Dimensions are given in metric then italics for imperial which I have rounded off for simplicity. The cost of materials and tools in NZ is quite different to other places so I won’t convert the cost from NZD to more common euro, usd or etc. All in this cost me less than $300 and based on what I've seen in big box furniture stores I believe a similar item would retail for ten times that price.

Bill of materials:

  • Slab of oak (or other wood) - $30 NZD (online auction)
  • 20mm, ¾ inch, thick Jarrah or other hardwood for the “butterflies” – I had some scrap, you really only need a piece as big as our hand.
  • PVA wood glue. I believe in the US this is called "white" glue.
  • Expanding wood glue or resin.
  • Your favourite wood finish, I used linseed oil.
  • 5* M8 stainless steel bolts, nuts and washers 40mm long, just over ¼ inch thick, and 1½ inches long – a few dollars
  • 25mm, 1 inch square steel tubing, wall thickness of 1.6mm, 16 gauge. 4 lengths each of the following 1350mm, 350mm and 850mm, or 53 inches, 14 inches, 34 inches. Purchased from online steel monger I paid $130 including shipping and cutting to size.
  • Paint (hammerite), I had some left over from the bench project, a small pot costs $20
  • Furniture feet to stop the steel from scratching the floor and water getting in - $10

Step 2: Tools Required

Live edge top

  • A variety of chisels and a wood mallet, dovetail chisels are good for getting into the corners.
  • Planes. I used a stanley #4 for finishing, a #7 and an electric planner for rough dimensiong
  • Circular saw
  • Straigtht edge
  • Work bench and/or a couple of "2x4"s to keep the timber of the ground while cutting.
  • Orbital sander, I bought this special for this project and I'm glad I bought the best I could afford.
  • Paint brush or rag for finishing
  • Workshop vacuum.
  • Pencil
  • Something to sharpen and resharpen your tools
  • Sand paper
  • Drill and spade bit.


  • Jig saw and or coping saw.
  • File

metal frame

  • Wirefeed welder, I used FCAW which is also called gasless MIG.
  • Angle grinder for cleaning up my amateurish welds and splatter.
  • Drill and 7mm, ¼ inch, metal drill bits, lubricating oil
  • Spanner / wrench
  • M8 screw thread tap.
  • Paint brush

Step 3: Live Edge Top - Dimensioning.

The first thing I had to do was to get the slab into rough shape and remove the deep chainsaw cut lines. I do enjoy old school had tools, but gave up after 2 days and bought a cheap electric plane. With the electric plane I went up and down the piece turning the piece over constantly checking high points with straight edge and level. It became clear that this surface was never going to be perfectly flat. The slab was an awkward and irregular shape that became thinner at one end, by cutting one of the long edges I could remove some of the cup shape and give the slab a bar or bench dimension. So I placed the slab on three 2x4 timbers so I could cut the piece with a circular saw. The idea here is that resting the slab on the 2x4s one side doesn't fall off half way though the cut taking a big chunk of the good side with it. To cut the slab I went in multiple passes first a shallow pilot cut with each pass I lowered the circular saw deeper into the wood, it took 4 goes in total. I then straightened up the edge with the electric plane. With the long side cut "visually parallel" to the live edge I could then make 90 degree cuts to the edges and the piece began to take on a more furniture like shape.

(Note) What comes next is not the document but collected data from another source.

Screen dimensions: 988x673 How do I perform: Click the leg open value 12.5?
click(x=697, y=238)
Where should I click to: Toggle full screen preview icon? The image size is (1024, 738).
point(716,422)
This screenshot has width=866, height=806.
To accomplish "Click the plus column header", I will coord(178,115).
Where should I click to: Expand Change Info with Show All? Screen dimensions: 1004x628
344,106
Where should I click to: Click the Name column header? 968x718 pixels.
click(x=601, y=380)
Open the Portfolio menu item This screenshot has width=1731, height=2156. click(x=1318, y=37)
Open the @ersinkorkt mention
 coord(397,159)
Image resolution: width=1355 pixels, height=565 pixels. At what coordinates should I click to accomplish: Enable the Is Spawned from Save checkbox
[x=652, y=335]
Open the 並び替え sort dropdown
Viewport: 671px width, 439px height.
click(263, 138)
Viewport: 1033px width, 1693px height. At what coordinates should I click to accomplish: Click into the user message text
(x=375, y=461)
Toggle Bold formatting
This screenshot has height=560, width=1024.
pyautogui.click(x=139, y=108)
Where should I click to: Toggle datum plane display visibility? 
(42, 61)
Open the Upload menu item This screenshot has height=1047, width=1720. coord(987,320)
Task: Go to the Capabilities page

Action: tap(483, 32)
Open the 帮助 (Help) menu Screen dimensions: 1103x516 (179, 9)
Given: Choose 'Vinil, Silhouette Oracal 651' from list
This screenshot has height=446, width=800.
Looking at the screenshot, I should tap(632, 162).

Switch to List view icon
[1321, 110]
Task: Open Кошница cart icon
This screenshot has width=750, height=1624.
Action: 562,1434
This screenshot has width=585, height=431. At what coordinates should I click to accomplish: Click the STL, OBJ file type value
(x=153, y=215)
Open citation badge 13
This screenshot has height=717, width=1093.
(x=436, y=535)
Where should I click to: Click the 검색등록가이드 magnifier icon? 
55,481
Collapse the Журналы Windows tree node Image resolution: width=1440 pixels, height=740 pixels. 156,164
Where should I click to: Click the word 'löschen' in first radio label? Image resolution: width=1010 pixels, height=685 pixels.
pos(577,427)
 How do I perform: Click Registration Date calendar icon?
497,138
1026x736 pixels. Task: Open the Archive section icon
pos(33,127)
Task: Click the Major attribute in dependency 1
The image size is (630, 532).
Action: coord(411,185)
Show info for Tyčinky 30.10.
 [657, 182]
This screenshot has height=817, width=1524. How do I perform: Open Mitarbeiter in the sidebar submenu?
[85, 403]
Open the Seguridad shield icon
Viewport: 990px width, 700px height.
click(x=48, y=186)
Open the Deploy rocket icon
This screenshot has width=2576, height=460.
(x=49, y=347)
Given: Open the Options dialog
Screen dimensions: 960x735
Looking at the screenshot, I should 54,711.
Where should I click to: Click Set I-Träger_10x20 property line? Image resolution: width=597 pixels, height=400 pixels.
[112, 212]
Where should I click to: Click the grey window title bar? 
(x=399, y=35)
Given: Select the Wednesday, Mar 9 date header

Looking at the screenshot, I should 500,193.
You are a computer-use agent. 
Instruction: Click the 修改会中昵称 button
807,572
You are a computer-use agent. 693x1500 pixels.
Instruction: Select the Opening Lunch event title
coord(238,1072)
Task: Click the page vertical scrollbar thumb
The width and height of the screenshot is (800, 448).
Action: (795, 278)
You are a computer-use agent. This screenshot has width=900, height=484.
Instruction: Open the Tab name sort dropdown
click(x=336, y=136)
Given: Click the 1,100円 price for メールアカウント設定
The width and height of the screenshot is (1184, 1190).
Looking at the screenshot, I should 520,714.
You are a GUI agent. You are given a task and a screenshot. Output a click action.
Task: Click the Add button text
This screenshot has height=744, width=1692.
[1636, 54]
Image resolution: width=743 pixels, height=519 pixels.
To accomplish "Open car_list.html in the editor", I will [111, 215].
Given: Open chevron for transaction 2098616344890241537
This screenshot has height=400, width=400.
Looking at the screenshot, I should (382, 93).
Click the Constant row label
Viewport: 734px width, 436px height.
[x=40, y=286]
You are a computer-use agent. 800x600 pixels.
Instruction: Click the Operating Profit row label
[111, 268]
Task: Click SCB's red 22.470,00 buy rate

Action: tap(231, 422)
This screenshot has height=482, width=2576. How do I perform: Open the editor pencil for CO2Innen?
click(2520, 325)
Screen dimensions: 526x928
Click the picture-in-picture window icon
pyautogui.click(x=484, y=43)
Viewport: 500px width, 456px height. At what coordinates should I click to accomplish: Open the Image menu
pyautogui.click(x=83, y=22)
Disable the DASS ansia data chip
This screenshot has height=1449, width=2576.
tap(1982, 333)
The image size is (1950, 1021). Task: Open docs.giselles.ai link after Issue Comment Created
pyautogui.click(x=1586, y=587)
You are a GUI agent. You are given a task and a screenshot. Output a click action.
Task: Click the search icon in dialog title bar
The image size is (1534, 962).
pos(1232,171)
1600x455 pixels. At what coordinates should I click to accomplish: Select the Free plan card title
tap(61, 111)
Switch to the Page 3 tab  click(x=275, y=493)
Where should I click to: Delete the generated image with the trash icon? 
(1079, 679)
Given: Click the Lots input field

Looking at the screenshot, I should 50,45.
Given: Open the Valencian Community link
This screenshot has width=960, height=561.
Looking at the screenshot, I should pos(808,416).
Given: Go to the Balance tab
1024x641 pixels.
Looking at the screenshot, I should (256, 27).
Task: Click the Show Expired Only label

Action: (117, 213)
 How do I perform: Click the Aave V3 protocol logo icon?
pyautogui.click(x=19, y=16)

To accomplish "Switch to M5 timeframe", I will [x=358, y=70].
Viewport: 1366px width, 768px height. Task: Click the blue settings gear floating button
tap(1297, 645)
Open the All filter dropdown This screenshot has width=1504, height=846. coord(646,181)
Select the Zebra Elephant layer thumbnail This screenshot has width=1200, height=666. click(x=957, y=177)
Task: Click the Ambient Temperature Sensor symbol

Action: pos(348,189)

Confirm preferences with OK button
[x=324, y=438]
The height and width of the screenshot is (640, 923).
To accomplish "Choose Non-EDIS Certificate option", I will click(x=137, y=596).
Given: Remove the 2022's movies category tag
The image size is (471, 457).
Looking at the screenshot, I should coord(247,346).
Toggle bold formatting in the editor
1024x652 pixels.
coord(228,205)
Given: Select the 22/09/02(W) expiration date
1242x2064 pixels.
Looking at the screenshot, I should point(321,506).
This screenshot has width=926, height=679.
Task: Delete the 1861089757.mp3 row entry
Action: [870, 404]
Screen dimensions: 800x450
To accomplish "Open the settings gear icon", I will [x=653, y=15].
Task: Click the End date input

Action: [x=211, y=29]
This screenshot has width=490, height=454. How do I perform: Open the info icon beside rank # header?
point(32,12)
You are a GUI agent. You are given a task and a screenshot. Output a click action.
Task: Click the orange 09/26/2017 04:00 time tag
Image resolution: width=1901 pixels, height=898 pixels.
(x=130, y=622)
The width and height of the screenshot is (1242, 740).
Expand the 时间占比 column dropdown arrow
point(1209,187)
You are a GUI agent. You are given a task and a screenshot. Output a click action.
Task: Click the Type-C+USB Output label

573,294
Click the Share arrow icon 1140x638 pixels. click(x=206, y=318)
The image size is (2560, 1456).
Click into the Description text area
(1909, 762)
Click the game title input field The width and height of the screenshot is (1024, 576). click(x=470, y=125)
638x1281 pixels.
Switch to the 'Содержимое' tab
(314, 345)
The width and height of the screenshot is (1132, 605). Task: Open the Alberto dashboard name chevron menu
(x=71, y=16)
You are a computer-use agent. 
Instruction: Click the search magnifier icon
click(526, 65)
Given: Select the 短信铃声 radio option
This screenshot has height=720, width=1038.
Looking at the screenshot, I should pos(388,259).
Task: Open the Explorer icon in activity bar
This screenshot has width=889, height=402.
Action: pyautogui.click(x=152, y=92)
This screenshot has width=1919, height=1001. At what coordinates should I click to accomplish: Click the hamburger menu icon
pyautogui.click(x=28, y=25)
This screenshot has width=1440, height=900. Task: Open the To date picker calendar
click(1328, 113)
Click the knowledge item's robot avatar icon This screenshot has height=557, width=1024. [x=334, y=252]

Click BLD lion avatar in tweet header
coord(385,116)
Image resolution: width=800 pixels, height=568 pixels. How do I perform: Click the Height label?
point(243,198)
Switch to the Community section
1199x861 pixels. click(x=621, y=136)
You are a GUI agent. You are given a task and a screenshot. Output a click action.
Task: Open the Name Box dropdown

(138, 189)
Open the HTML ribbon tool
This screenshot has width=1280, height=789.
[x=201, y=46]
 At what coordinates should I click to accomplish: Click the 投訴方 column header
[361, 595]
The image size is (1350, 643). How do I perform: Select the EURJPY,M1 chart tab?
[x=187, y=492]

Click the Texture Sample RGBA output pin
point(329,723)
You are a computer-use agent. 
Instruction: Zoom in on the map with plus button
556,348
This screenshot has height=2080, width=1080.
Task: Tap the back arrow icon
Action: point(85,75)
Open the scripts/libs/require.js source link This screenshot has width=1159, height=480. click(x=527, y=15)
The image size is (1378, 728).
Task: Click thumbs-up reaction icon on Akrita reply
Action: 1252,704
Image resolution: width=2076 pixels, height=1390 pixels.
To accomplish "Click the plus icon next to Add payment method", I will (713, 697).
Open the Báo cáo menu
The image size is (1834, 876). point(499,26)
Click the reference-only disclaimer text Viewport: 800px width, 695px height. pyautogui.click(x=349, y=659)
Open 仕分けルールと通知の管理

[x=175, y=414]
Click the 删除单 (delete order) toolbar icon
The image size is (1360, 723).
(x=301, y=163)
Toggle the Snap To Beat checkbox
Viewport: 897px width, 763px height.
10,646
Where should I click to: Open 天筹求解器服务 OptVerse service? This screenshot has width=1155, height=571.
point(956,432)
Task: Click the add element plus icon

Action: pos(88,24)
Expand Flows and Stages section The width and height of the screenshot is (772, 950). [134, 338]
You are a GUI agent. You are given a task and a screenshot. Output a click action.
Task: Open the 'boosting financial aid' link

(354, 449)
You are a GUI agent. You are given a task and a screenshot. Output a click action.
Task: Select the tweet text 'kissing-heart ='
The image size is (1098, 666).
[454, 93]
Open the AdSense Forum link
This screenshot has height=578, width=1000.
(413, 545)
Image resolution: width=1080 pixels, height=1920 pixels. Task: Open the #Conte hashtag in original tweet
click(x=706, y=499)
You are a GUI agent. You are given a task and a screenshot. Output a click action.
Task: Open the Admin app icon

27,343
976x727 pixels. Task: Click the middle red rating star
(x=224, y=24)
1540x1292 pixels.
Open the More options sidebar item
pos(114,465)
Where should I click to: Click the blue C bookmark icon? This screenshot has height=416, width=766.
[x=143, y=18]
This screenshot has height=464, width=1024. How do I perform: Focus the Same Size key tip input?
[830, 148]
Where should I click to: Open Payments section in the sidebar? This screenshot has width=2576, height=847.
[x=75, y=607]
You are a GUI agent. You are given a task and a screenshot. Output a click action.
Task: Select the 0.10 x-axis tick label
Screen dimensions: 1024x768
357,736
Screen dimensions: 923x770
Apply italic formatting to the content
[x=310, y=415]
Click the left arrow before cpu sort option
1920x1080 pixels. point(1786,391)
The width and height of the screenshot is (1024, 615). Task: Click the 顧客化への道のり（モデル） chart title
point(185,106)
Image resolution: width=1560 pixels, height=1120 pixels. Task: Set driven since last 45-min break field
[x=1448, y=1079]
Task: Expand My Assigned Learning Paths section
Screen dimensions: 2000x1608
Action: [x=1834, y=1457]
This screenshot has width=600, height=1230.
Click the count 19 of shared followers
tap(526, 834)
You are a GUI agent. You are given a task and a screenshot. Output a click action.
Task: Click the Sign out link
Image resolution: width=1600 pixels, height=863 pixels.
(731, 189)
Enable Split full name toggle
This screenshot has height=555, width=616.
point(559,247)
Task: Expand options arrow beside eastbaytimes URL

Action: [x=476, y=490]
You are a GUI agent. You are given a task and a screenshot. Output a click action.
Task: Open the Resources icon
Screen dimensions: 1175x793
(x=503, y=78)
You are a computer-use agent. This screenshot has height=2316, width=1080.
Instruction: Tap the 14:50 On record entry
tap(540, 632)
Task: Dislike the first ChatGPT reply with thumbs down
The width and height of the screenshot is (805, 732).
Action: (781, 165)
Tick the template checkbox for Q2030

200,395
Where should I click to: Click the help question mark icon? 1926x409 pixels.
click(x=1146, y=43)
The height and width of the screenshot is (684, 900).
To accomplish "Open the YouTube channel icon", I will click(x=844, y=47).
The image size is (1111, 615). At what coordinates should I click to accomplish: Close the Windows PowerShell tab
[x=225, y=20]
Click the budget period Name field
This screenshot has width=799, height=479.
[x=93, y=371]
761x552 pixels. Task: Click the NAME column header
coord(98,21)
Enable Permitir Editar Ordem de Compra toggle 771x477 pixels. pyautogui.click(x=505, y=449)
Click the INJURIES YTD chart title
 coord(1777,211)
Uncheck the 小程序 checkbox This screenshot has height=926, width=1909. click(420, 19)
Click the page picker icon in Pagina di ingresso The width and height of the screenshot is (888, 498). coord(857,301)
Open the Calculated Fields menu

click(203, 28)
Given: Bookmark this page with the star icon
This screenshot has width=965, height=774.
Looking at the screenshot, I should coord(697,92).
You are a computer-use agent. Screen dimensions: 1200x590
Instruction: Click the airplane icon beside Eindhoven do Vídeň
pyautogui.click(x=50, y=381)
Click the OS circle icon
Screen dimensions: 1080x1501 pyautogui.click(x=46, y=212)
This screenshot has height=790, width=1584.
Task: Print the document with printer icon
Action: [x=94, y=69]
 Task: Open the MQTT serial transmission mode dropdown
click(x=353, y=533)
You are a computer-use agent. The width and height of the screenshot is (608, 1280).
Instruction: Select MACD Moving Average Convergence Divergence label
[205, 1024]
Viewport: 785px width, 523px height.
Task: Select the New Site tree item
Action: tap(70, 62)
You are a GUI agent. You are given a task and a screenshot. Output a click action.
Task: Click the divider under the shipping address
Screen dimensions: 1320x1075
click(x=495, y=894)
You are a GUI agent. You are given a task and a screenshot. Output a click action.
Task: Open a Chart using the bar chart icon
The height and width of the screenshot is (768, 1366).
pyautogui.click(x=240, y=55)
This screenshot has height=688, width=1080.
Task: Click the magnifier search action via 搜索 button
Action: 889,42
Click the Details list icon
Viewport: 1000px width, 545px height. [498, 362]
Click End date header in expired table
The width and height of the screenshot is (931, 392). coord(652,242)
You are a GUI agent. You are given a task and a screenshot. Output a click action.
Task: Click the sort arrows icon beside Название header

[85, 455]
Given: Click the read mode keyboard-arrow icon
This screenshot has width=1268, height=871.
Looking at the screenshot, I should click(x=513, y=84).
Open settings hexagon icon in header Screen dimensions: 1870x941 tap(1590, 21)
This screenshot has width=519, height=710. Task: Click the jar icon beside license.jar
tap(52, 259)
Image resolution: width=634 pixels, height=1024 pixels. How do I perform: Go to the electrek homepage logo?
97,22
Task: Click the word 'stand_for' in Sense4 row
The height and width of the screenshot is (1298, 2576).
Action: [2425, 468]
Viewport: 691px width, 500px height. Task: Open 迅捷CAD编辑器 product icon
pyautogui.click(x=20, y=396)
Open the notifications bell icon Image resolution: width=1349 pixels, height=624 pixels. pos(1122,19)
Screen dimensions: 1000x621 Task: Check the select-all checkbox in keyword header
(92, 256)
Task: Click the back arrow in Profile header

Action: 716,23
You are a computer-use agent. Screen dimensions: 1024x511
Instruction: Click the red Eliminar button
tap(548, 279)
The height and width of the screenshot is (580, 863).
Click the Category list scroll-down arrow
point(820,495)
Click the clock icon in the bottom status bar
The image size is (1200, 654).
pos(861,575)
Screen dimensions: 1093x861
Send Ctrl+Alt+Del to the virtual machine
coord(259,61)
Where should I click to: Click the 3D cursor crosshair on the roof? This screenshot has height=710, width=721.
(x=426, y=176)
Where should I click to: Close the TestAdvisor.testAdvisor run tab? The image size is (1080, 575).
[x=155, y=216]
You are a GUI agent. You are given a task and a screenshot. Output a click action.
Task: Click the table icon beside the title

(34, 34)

After some online reading I concluded the bark should be removed since bugs could live in it could flake off one day. I chiseled the bark off which was it was surprisingly difficult compared to what I've seen online, most likely due to the climate the tree was grown in and when the tree was cut down. I also decided at this point in time, that the cut edges should look very precise and square, while the remaining cup shape would emphasize the natural curved edge of the slab, this was the inspiration for the floating effect. To enhance this floating effect I took a deep rabbet on the bottom of the front side and rounded it over with a spoke shave, but you could also do this with a plane or sander.

Step 4: Cut the Butterflies

Butterflies, dutchmen, arikata, inlay what ever you call them.

The butterfly inlays are intended to prevent the crack from opening further. It's surprisingly easy to do. Just note that I got carried away and in the image and the grain is in the wrong direction and I had scrap it. If you imagine the butterfly as the real animal, the grain should be perpendicular to the butterfly's flight path. Cut out the shape with a jigsaw or a coping saw, the shape didb't matter for the aesthetic I was going for so I just focused on making straight edges. After cutting out the body, I filed the edges so they are presentable, a flat faced file is good for keeping the edges flat. The file also generates a lot of saw dust which I kept for the in fill.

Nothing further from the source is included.